Net assets of euro 2.1 billion ($2.6 billion) equate to about 500p per share, a significant premium to the current share price. But the chairman indicates a wariness about following rivals down the route of massive sale/leasebacks. "While the market is still recovering, it is not the best of times to sell," Kwek says. "In a recovering market, the potential earnings uplift is tremendous."

Over the past year, the hotel industry has seen a wave of disposals or sale/leasebacks. Last month the Savoy Group was sold for euro 1.1 billion ($1.4 billion) to Quinlan. The latest to go to market is budget hotel operator Travelodge, which has instructed CB Richard Ellis to sell its entire 136-strong portfolio for around euro 605.3 million ($730 million). Now, there is market speculation that InterContinental will put its euro 1.5 billion ($1.8 billion) portfolio up for sale next month when it publishes interim results.

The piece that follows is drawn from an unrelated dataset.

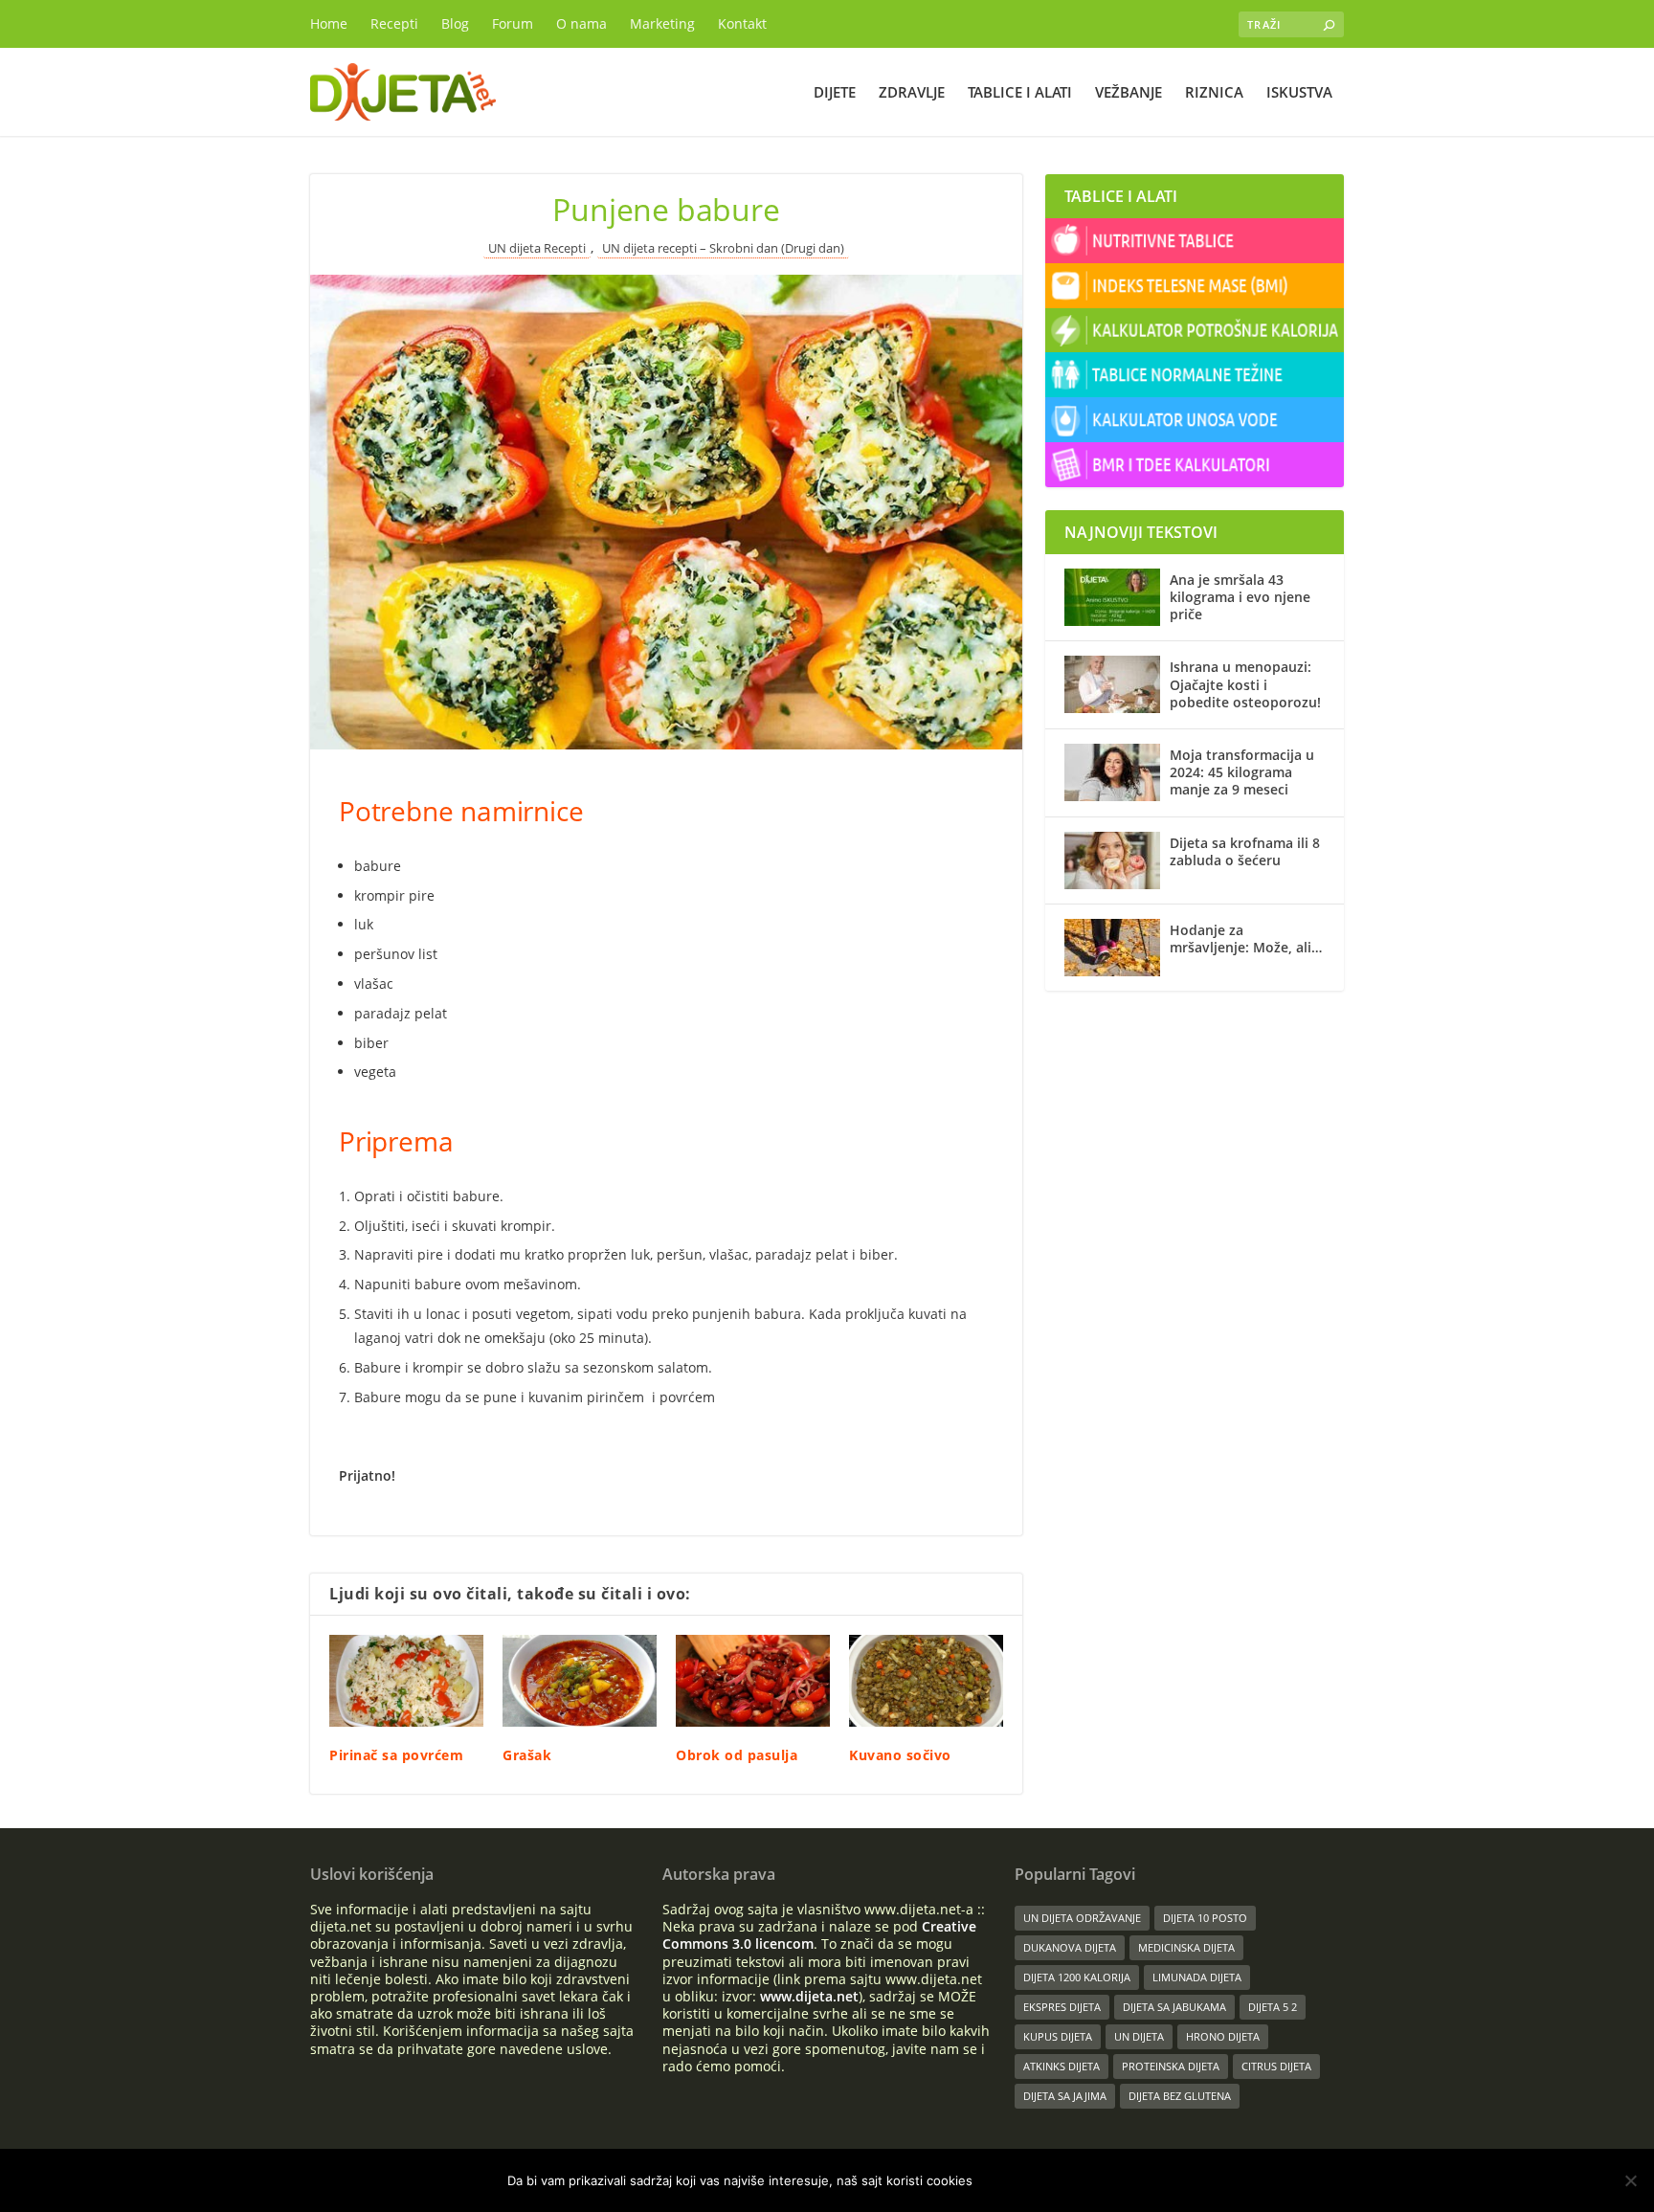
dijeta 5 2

The M&C review will also look at which hotels may be suitable for casinos. Top of the list is the 832-room Copthorne Tara in Kensington, West London, which could accommodate a 50,000-sf casino, and the Copthorne Effingham Park, near Gatwick. "Many of our provincial hotels have plenty of land, so there is a lot of potential," says Kwek. "But it depends on deregulation."

The company announced half year pre-tax profits of euro 31.2 million ($37.6 million) against losses of euro 9.5 million ($11.5 million) for the same period last year. Occupancy levels across the company's 90 hotels rose from 61.1% to 69% while comparable revenue per available room was up 12%, led by New York, Asia and London.